Lilia: Out of Hand: Materializing the Postdigital currently on view at MAD explores the impact of digital fabrication -- i.e., computer-assisted methods of production -- on contemporary art, architecture, and design. Where did the idea for the exhibition come about?

Ron: The idea for an exhibition on digital fabrication began to gestate in 2010 when I first started at MAD. I had been asked to help organize a show on the work of the French designer Patrick Jouin, and part of that installation included 3D printed furniture, his Solid collection created for Materialise in 2004. Jouin's Solid Chair is widely acknowledged as the first full-scale piece of furniture entirely created through 3D printing as a final product. This was very important, as it marked a concerted shift in thinking from 'rapid prototyping' to '3D printing'. Over the course of that show I came to realize that most of our visitors found the concept and process of 3D printing very intimidating and difficult to understand. If you think back to four years ago the term '3D printing' was not a part of the public's consciousness as it is today. As a museum professional I felt that there needed to be a way to present this and other exciting technological advancements in art and design to an uninitiated public in a more intelligible manner. A year later Out of Hand was conceived to examine the larger trend of computer-assisted fabrication in art, architecture, and design practice. In addition to 3D printing, the show examines computer-controlled milling in which machines precisely remove material from a solid block to reveal a form much like the traditional carving of marble or wood sculpture, and digital weaving and knitting which afforded the opportunity to include fashion.

Lilia: As the curator of this exhibition, what are your goals? What would you like visitors to experience and/or learn when visiting this exhibition?

Ron: I want to show that fine craftsmanship and digital fabrication are not mutually exclusive. The extremely talented practitioners represented in this show utilize these tools of the 21st-century to achieve amazing and unexpected results. Many of the objects would have been extremely difficult if not impossible to create even a decade ago. Yet our visitors don't necessarily need to be familiar with the specific technologies that are used in order to appreciate the work for their artistic merit, for their formal and conceptual qualities. Although the machines offer a certain economy in terms of production time, in most cases that is not an important factor in the final piece, which may take months or even years to complete. I also wanted to illustrate that in this short period of time certain aesthetic and conceptual trends have emerged that go beyond the novelty of the technology in and of itself. Just as the machine heralded Machine Art and Streamline Moderne in the 1930s, certain tendencies may be identified in digitally fabricated art, architecture, and design today. For example, in the section titled 'Modeling Nature' organic works by inspired by the growth of bone range from shoes and a chair to a vehicle and a model for a split-level house.

Data section:
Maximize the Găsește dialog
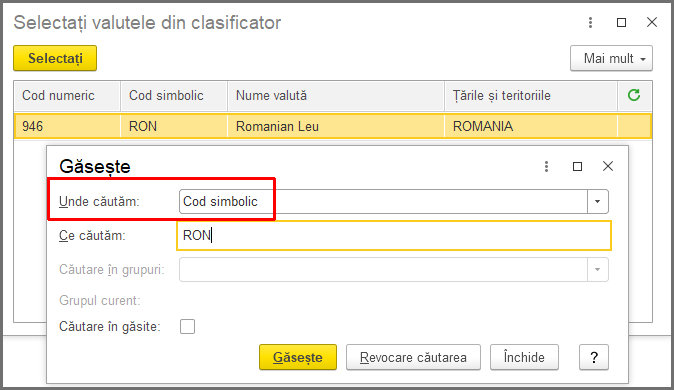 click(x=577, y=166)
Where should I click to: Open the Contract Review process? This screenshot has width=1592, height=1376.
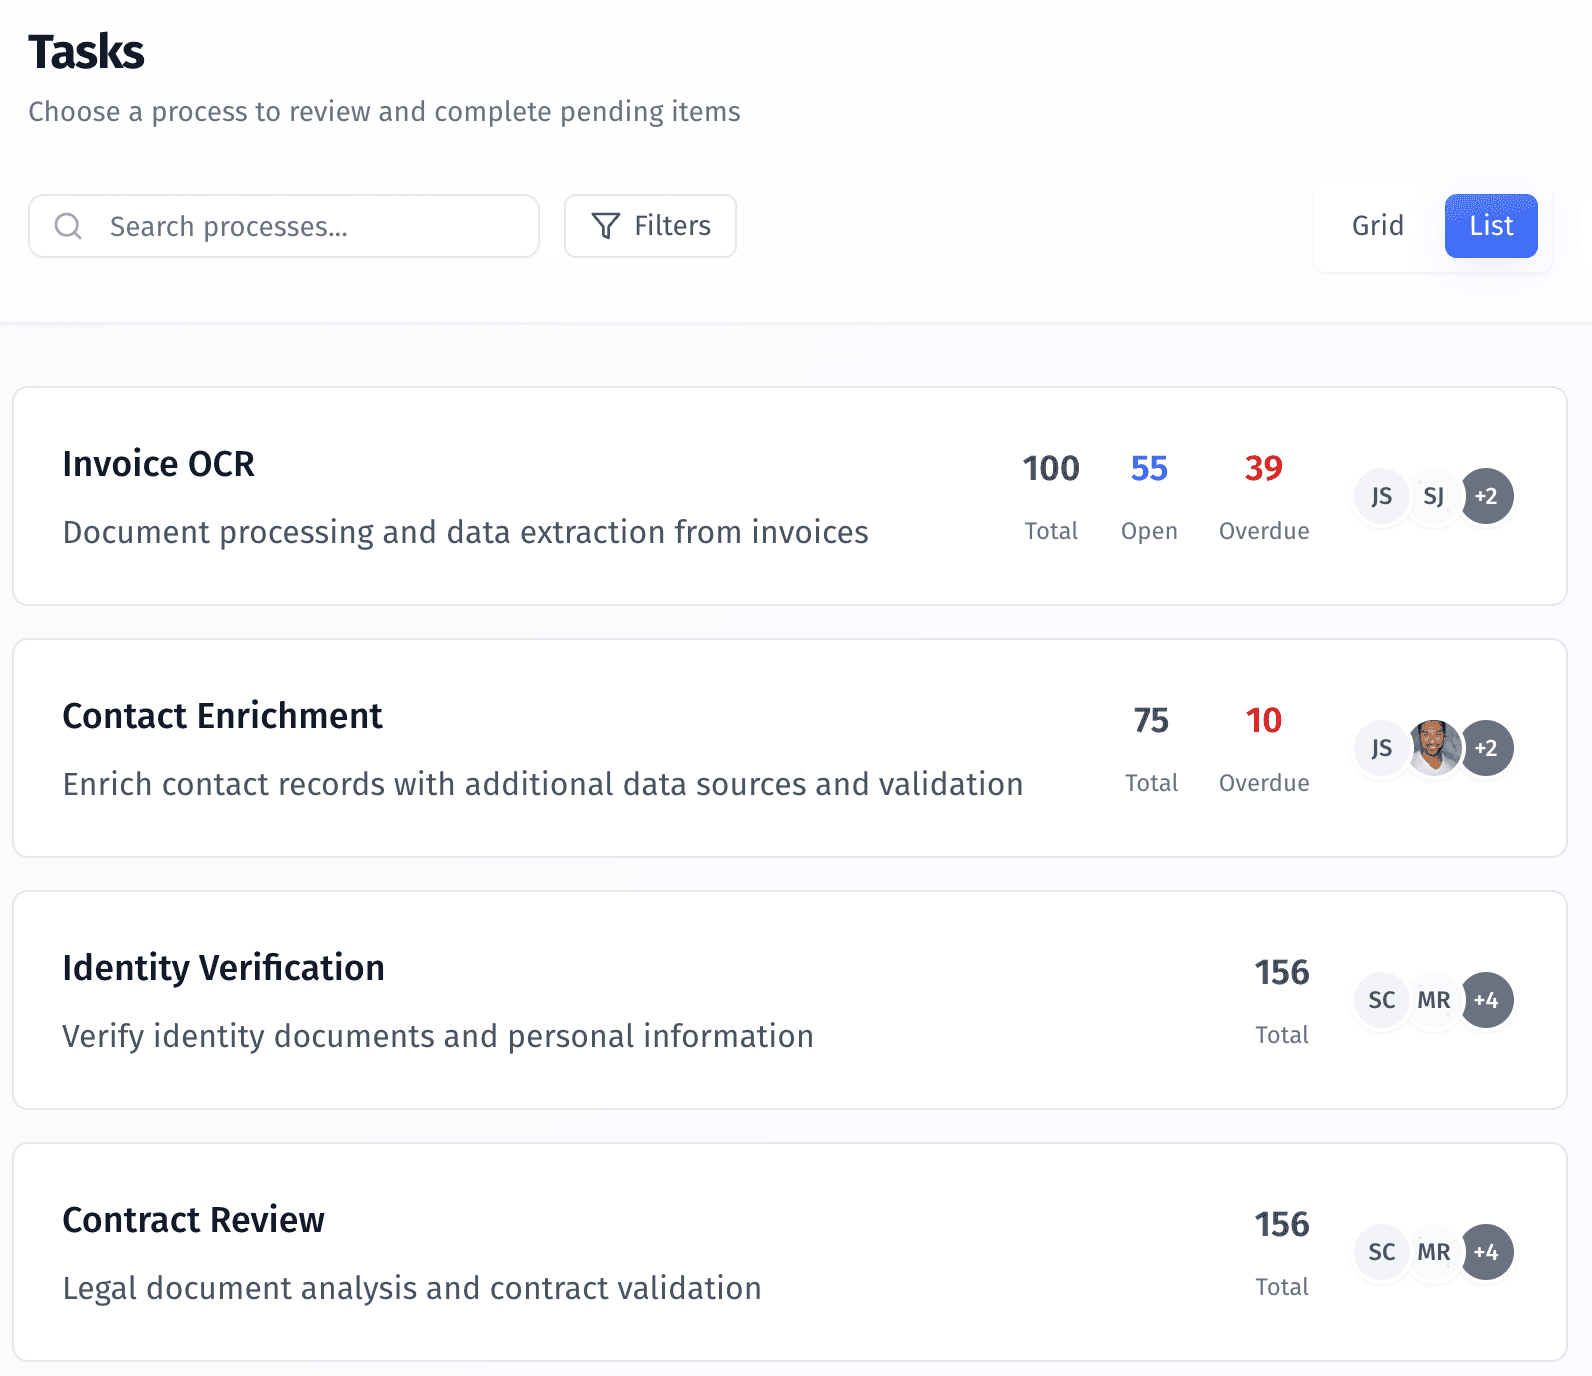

Stated exercise: Carry on the interview about the Out of Hand exhibition, starting right after its last sentence. The material is separate from the interview.

The reply:
Lilia: In the curator-led tour of the exhibition, you mentioned that the use of digital technologies is only one step in a larger creative process. What other elements of the creative process are important to you as a curator, but also to the audience in order to understand and appreciate the artwork?

Ron: It is important to understand that we are at a point in digital fabrication in which practitioners are combining the different technologies together for greater creative expression, in many cases with more traditional methods of making. For example, Frank Stella began to experiment with 3D printing in the early 2000s in association with his architectural projects. Since 2006 he has used 3D printing to realize dimensional baroque forms that serve as a canvas for hand-painted color. Geoffrey Mann's Shine involves the use of a 3D scanner to capture the reflection of light off of a 19th-century candelabrum. The digital model is then 3D printed in wax, cast in bronze using the lost wax method, and plated in silver to create a ghost-like sculpture of the original. These days the technologies serve the means of the artist, and not the other way around.

Lilia: The exhibition reveals how 3D Printing, CNC machining, and Digital Knitting and Weaving have been integrated into studio practice in different capacities. What other digital technologies are we likely to see integrated into studio practice in the near future?

Ron: Advancements in robotics, as they become more sophisticated, and in the farther future microrobots and nanotechnologies with seamlessly integrated computers. Joris Laarman's Digital Matter project involved a multi-axial robot precisely creating Rococo-style console tables using metal cubes called voxels, or volumetric pixels. The smaller the voxel, the higher-resolution the table. This foreshadows a future in which a set of voxels can be programmed to transform into whatever object you desire, from a car to get you to your destination to a bed at the end of the day, all in harmony with your aesthetic predisposition. Also biotechnology, such as Neri Oxman's Silk Pavilion which combines digital fabrication with nature to direct 6500 silkworms into weaving a monumental silk canopy.

Lilia: "Art" vs. "Design": What are the differences / similarities? Do these differences / similarities apply to Art and Design that involve digital technologies as well?

Ron: Wow, what a question. How much time do you have? In a general sense one can say that the difference between art and design is that art is generated for the personal expression of the artist, and that design is meant to fulfill a functional purpose for a client. What all the works in the exhibition have in common is that the makers maintain the independent vision of the artist, regardless of whether the object has an ultimate practical function. The fact that Out of Hand features sculpture by a photographer, tapestry by a painter, furniture by an architect, and a host of other permutations demonstrates the transdisciplinary artistic culture of today.